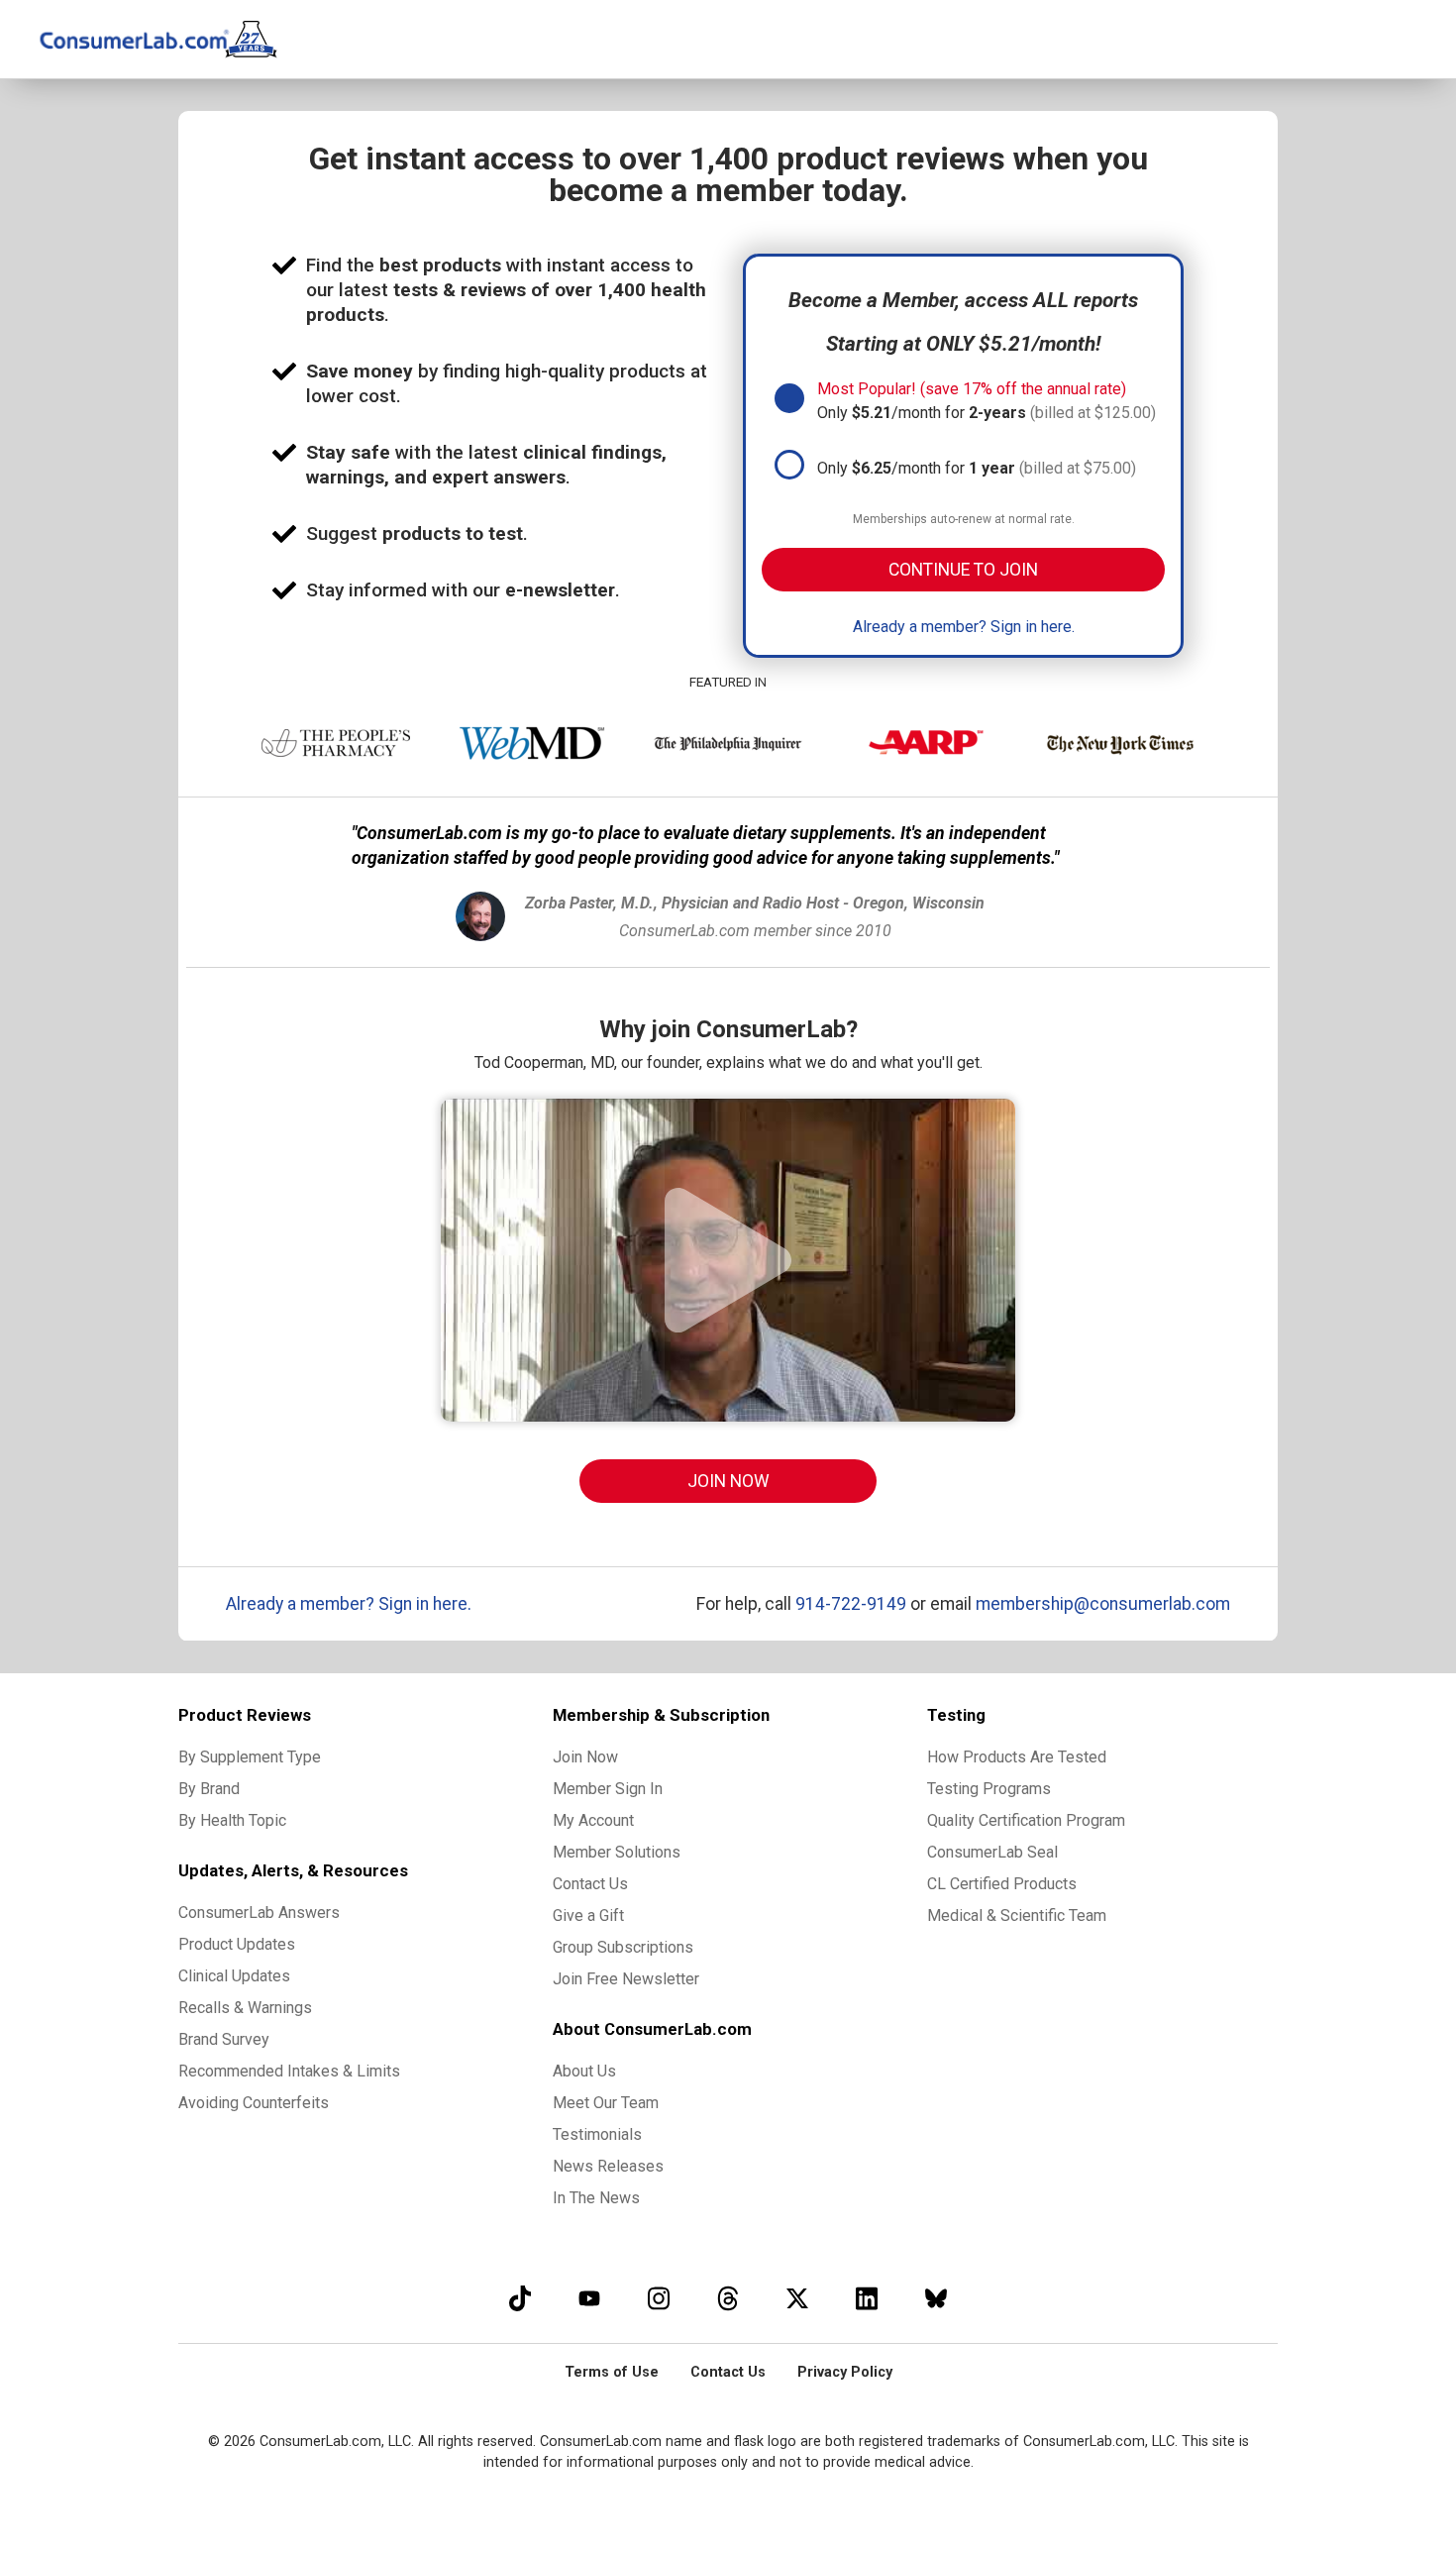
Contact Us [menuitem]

...

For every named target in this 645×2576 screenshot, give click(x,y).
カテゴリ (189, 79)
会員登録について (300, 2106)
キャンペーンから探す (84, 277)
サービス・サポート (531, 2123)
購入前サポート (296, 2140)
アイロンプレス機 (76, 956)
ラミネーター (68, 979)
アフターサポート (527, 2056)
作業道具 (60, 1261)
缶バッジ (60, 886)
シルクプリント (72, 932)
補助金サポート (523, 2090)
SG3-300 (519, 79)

* * *

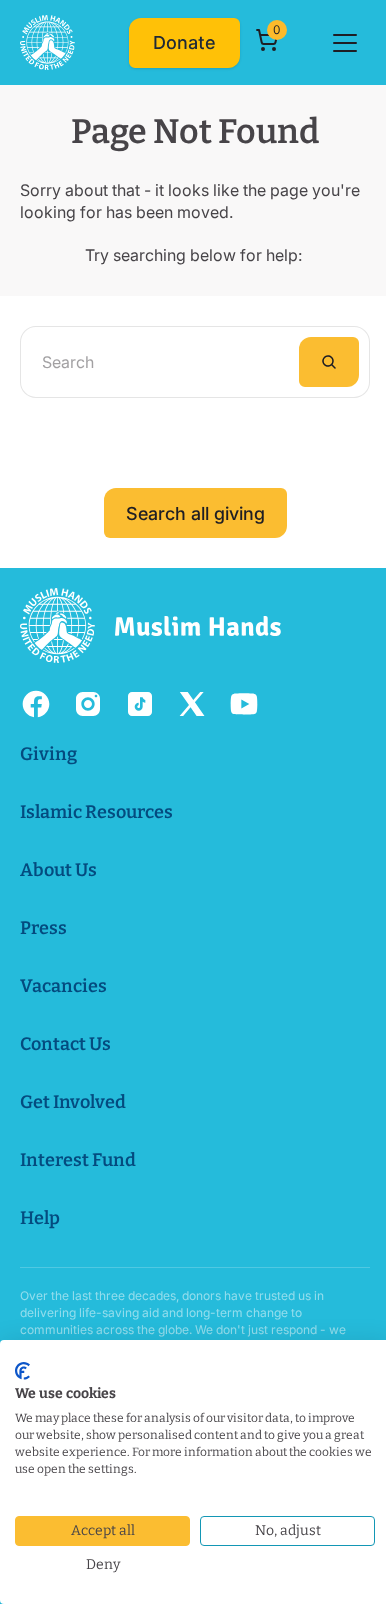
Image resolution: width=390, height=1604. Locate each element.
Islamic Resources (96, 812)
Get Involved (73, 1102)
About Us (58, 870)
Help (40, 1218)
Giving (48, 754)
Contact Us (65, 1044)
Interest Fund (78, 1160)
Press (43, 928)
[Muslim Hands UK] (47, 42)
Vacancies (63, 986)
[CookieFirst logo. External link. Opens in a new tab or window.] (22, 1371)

**What you have to do:** Which lines above run from the one containing "購入前サポート (296, 2140)" to the one containing "SG3-300 (519, 79)"? Give them again exactly, both ends included.

**Reply:**
購入前サポート (296, 2140)
アイロンプレス機 (76, 956)
ラミネーター (68, 979)
アフターサポート (527, 2056)
作業道具 (60, 1261)
缶バッジ (60, 886)
シルクプリント (72, 932)
補助金サポート (523, 2090)
SG3-300 (519, 79)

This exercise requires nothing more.